Leiche von Wanderer aus Falkensteiner Höhle geborgen
Ein Ausflug in die Falkensteiner Höhle endet tragisch: Ein Mann stirbt, der Rettungseinsatz ist beschwerlich. Erst Stunden nach der Aktion verlassen die letzten Einsatzkräfte die Höhle.
Grabenstetten (dpa) - Nach einem mehrstündigen Rettungseinsatz ist die Leiche eines Mannes aus den Tiefen der Falkensteiner Höhle auf der Schwäbischen Alb geborgen worden. Die Gruppe und die Tourguides, mit denen der Mann am Feiertag unterwegs war, hatte die Höhle bereits zuvor verlassen. Der Mann war nach Polizeiangaben wegen eines medizinischen Vorfalls in der schwer zugänglichen Höhle gestorben.
Bergwacht und Rettungsdienst waren nach dem Notruf mit Spezialkräften im Einsatz. Allerdings gestaltete sich die Rettung der Gruppe und die Versorgung des Mannes schwierig.

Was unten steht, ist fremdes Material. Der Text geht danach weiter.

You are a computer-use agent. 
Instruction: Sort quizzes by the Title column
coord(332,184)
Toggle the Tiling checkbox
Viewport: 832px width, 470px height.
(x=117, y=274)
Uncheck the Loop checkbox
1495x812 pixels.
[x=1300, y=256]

Die Höhle in Grabenstetten ist nur zu Fuß über unwegsames Gelände zu erreichen. Allein der Weg zum Patienten soll etwa eineinhalb Stunden in Anspruch genommen haben. Teilweise müssen in der Höhle Höhenunterschiede von mehreren Metern überwunden werden. Im Innern gibt es zudem keinen Funkempfang.
Genehmigung nötig für Höhleneintritt
Die Schwäbische Alb ist für ihre Höhlen bekannt - die Falkensteiner Höhle ist dabei besonders beliebt. Seit 2018 ist der Zugang wegen der Gefahr plötzlicher Hochwasser offiziell verboten und nur mit Ausnahmegenehmigung der Gemeinde Grabenstetten möglich. Diese lag nach Angaben der Stadtverwaltung bei der Gruppe vor.